Ridge Racer 6 (Xbox 360) review

"Though the artificial intelligence for most of the cars is apparently set to “moronic Sunday driver,” the top five opponents really know their way around a steering wheel. Races begin with you at the back of the pack, fighting to work your way forward past buffoons who crawl around each corner and basically just get in your way. Then, as you finally make it to the lead, more aggressive guys will sometimes ram you from behind as you’re in a drift."

Not every launch title has to be a ‘killer app.’ Namco realizes this, and is betting that people who liked past Ridge Racer games simply want more of the drifting they’ve always appreciated. If that sounds right, Ridge Racer 6 is your game. If it doesn’t, well, there’s always Project Gotham Racing 3.

The Ridge Racer series has never really been about simulation. Ridge Racer 6 embraces that heritage. You won’t find tedious pit stops or car tuning. Instead, you find racing in its purest form. This is a pedal-to-the-metal, edge of your seat ride that will have you sliding and screeching your way through some of the prettiest environments you’ve ever seen.

Now, this isn’t the most beautiful racer ever crafted. The most impressive part of it all is the cars, which reflect everything like a dream. By comparison, the environments through which you’ll race are hit-or-miss. The rock outcroppings you find are bland, like someone looked at cardboard and decided it was the new granite. Other surfaces fare much better. Pavement reflects sunlight when you come up over a hill and stare at a line of clouds along the distant horizon. Traffic moves along a distant overpass while you race underneath. There are parks, waterfalls, barges, sheep and oceans galore, extremely visible yet never really distracting. The trademark palm trees also return.

Of course, the most welcome franchise alumnus is the power slide. It works pretty simply: you drive like a maniac, race into a corner going entirely too fast, then let go of the accelerator and crank the wheel to the side. Your car suddenly acts as if it’s positioned on ice. The front side remains mostly stationary while the back end swirls in the direction you choose. Then you stomp on the gas and pull through the turn. This makes tight corners possible, and maintains a good sense of speed with little fear of interruption.

Sliding is also the only way to feel your nitro meter. There are three slots available. You get more boost the longer you delay using it, but you might arrive at the end of the race without ever utilizing the feature. The best players will soon discover that because you get more boosts when sliding at top speed, careful timing can allow you to nitro your way through most of the last lap or two, provided you’re not scared to go into those sharp corners at full speed.

Those corners really are a pain in the butt, though, particularly if you’re not used to the Ridge Racer breed of racing. I often found myself gradually building a lead over my opponents, then wiping out on a simple corner just because the car started acting squirrelly when it shouldn’t have. It’s easy to lose momentum if you stay in a drift any longer than necessary, particularly if you overreact and the car begins to zigzag in the other direction.

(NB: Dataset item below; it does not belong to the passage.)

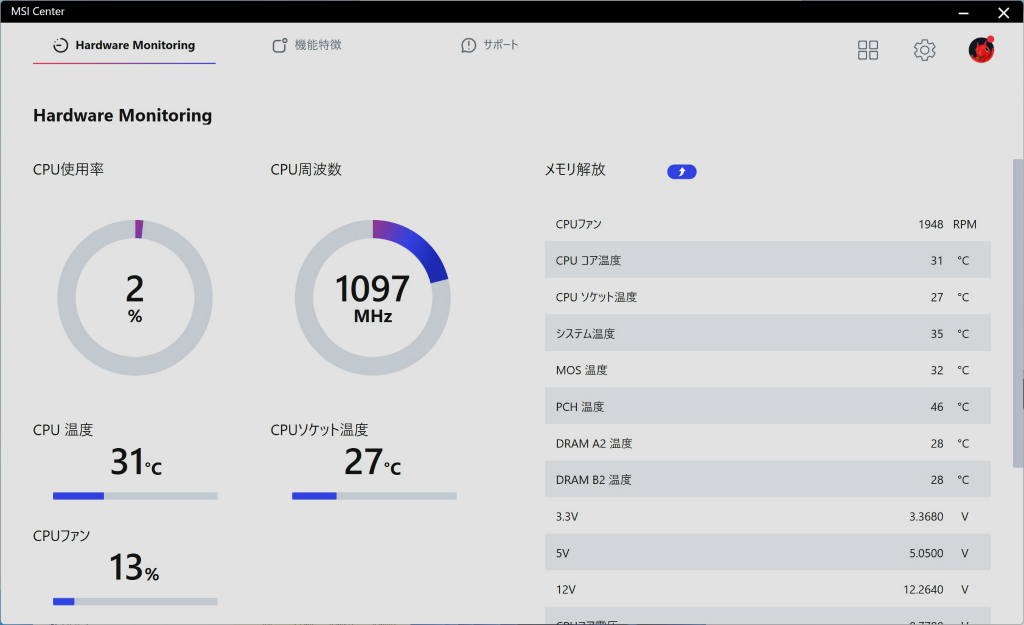
Task: Click the CPUファン 13% progress bar
Action: click(135, 601)
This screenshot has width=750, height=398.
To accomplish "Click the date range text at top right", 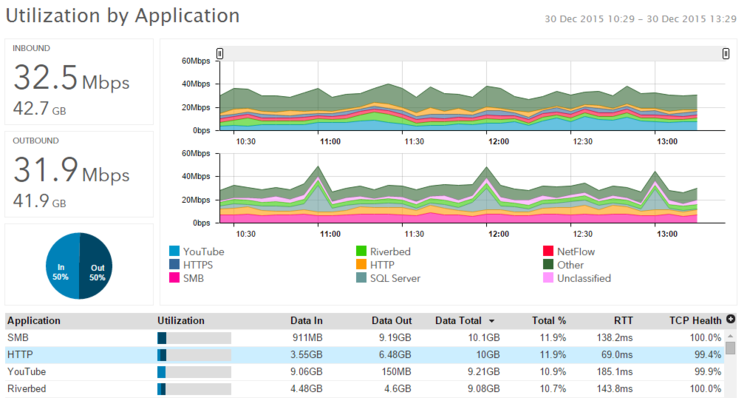I will coord(640,19).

Every time I saw rubber marks on the road as I took a corner, I gritted my teeth and waited for someone to pass me. Though the artificial intelligence for most of the cars is apparently set to “moronic Sunday driver,” the top five opponents really know their way around a steering wheel. Races begin with you at the back of the pack, fighting to work your way forward past buffoons who crawl around each corner and basically just get in your way. Then, as you finally make it to the lead, more aggressive guys will sometimes ram you from behind as you’re in a drift.

Thankfully, you can see them coming. Ridge Racer 6 allows you to glance in the rear-view mirror whenever you like, and it even lets you know when perhaps you should. A Pac-Man screen appears on the lower left side of the screen, showing the yellow hero chasing a ghost (if you’re about to pass one of your rivals) or running for cover (if someone is about to sneak by you). This nostalgic little tool is quite helpful, just in case you’ve decided to turn off the announcer.

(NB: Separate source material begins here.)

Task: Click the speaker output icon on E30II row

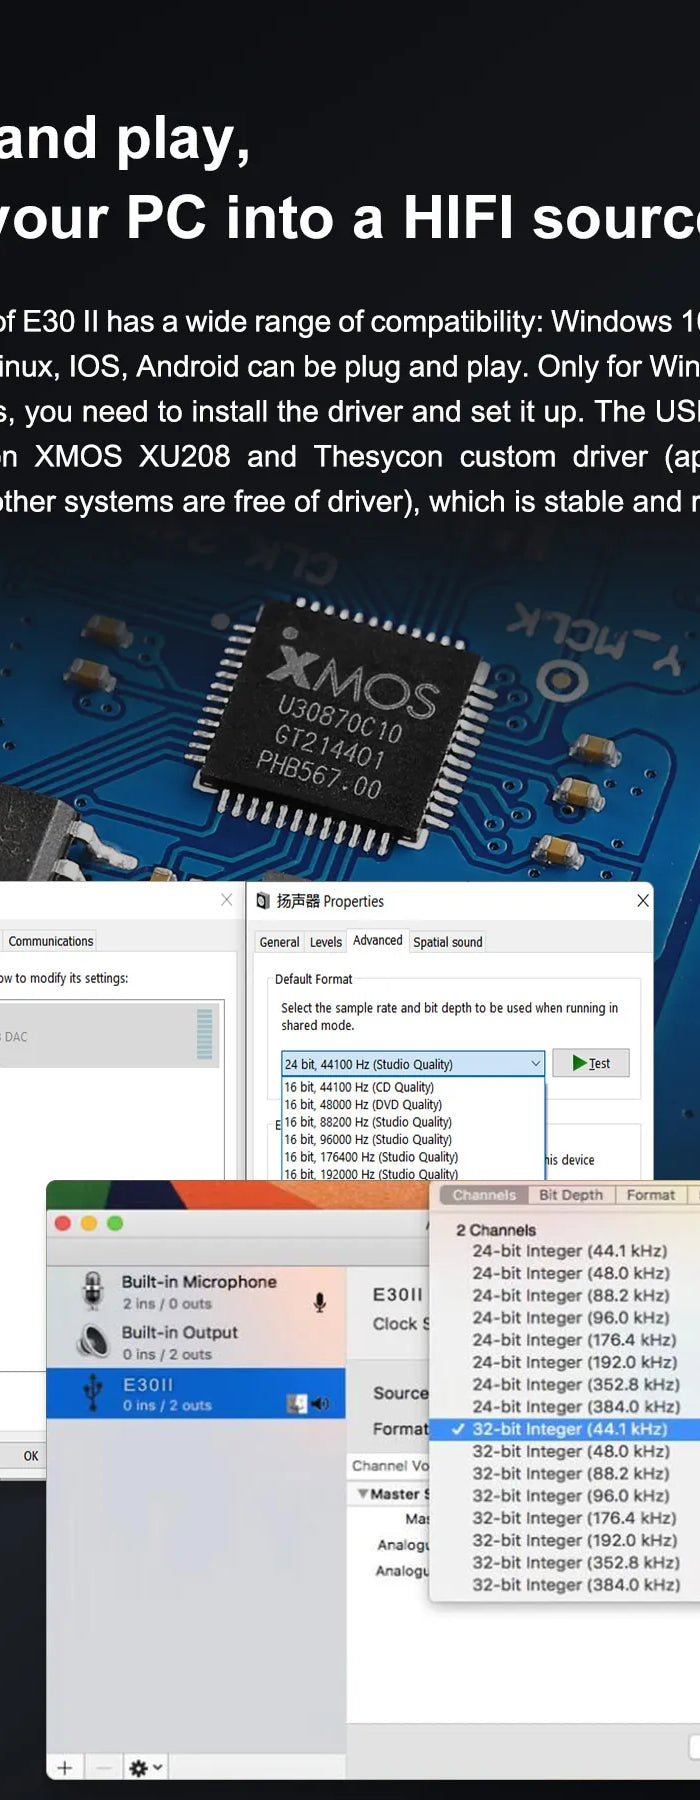Action: pos(320,1404)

You will, too, as he’s one of the most annoying guys I’ve ever had the displeasure of listening to. At first, he might just strike you as Chris Rock’s less screechy (but still very enthusiastic) little brother. Then, when he keeps commenting about how someone just let a nitrous boost out, or when he announces for the billionth time that you’ve just broken a track record (as you struggle to place third), you’ll start thinking violent things that really aren’t befitting a normal person. Thankfully, a trip to the “Options” screen silences him..

So, there’s a lot of drifting, some really good but not jaw-dropping graphics and even some artificial intelligence that will keep you on your toes. What else does Ridge Racer 6 have going for it? Well, there are two things.

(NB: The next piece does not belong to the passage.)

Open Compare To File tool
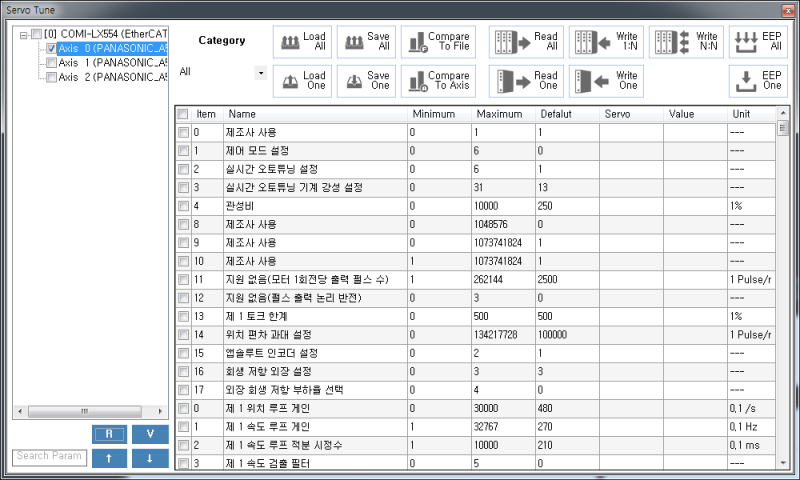800x480 pixels. (438, 41)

The first is a robust single-player mode that lasts around 30 or 40 hours. It works like Outrun, in that you start at one point and can plot routes through the various courses. However, the 15 unique tracks (30 if you count mirror courses) are repeated frequently. The system soon grows tiresome. On the one hand, you feel like you’ve got a lot of control. The bubbles on the grid surround bonus items, so you get to choose a path that will surround those special icons and unlock new vehicles. However, there’s a catch: if you map out a trip that includes several races, then run out of time before you’re finished and can save, you’ve just wasted your time. Instead, you should select only one race at a time and endure more load screens.

Speaking of those, they’re not so bad. You’ll wait around 15 seconds between races, and you can restart or retry a race much more quickly if things don’t go your way. The longest you’ll ever wait to race is when you take the game online and try competing against other gamers. Then there’s the matter of joining or creating a game, finding a few competitors, and getting everyone to quickly make their vehicle selections. I’d go into more detail on that regard, but there’s really not much point. Ridge Racer 6 online is much like it is offline, but with smarter opponents and the possibility that someone will start talking trash.

Because of the online mode, and because the single-player option is going to take such a long time to complete, Ridge Racer 6 avoids being the slouch some people anticipated. Because the visuals are quite polished and the racing in general is quite satisfying, and since there’s really no solid competition unless you prefer something like Need for Speed: Most Wanted, recommending Namco’s latest is a no-brainer. It won’t change your notions about the franchise, but if you’ve always liked to power slide, rest assured: it’s still fun.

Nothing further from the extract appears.